A large gust of wind rushed through The O’Clock Shop, shaking the machines on the walls. Several alarms went off at once, including the enchanted grandfather clock.
As Father Time looked out the window, he saw the Hours standing in the high grass, swinging his scythe.
“How did you steal my sickle again?” Father Time yelled at him out the window. He looked at his wall to see the empty space where it had been hanging. “Give it back now!”
“The Hours must have slipped through the shop when we weren’t looking,” Mother Nature cried, looking at the trembling customers. “Do his tricks ever end?”
The skeleton body of the Hours was robed in a black-hooded cape. A pale horse stood beside him, neighing and screeching. A crow hovered over his shoulder. A snake with a tail in its mouth creeped at his feet.
“A crazy man is outside your shop, swinging a large knife!” yelled neighbor John Gray, running up Father Time’s front walkway, out of breath, and into The O’Clock Shop. “What is going on around here?”
“Maybe we should just call the police, honey!” his wife, Joan, cried, standing in shock in the shop, finally seeing the wings on the back of the clockmaker. “He does have wings!” she gasped.

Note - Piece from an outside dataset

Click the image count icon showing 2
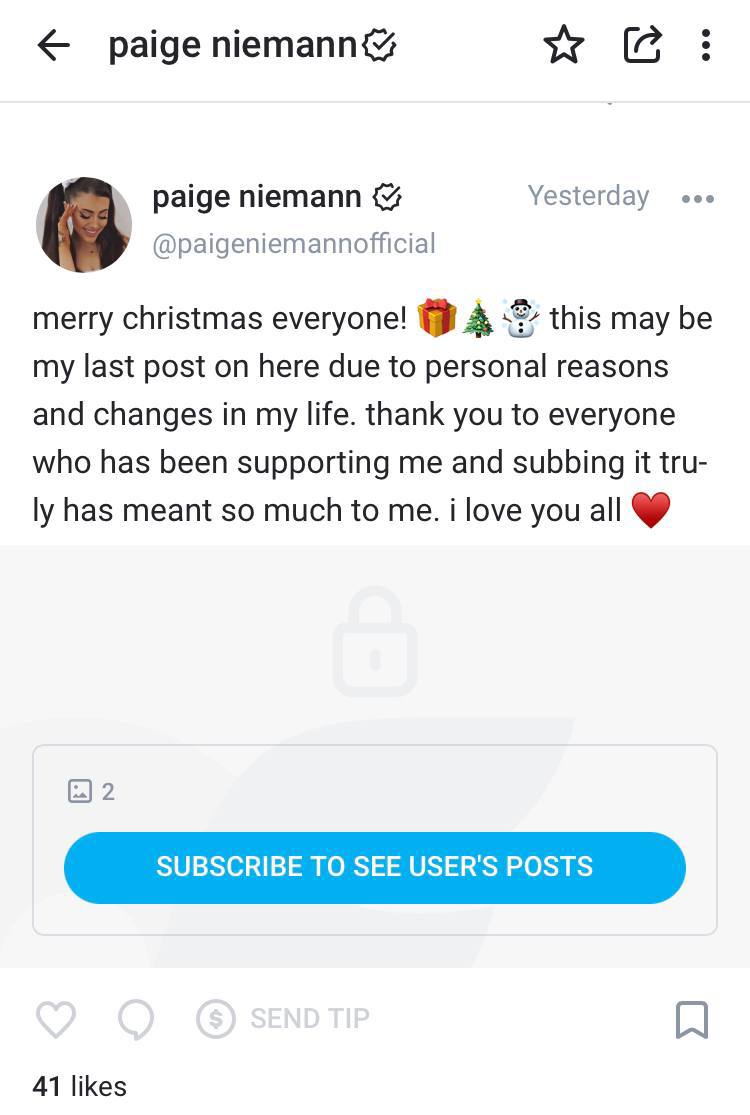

“Nothing lasts forever! I have come for your souls!” The Hours screamed, and his voice echoed up and down the coast. “You cannot escape me! Time devours all things!”
“Speak of the Hours,” Father Time warned, walking over to his priceless grandfather clock, and stopping the mortal hands of time. “Now be gone!” he called to the Hours.
With that, the Hours disappeared, nowhere to be found, and Father Time’s scythe reappeared on his wall. Then, the clockmaker allowed the hands of time on his ancient grandfather clock to begin once more.
“Guard yourself everyone from the Hours! Don’t let him steal from you,” Father Time instructed. “He’s gone for now, but he comes back when you least expect it. You never know what he might do! You don’t owe him anything. There is a time for everything! I’ll put my time signature on that for life. Life and life to the full!”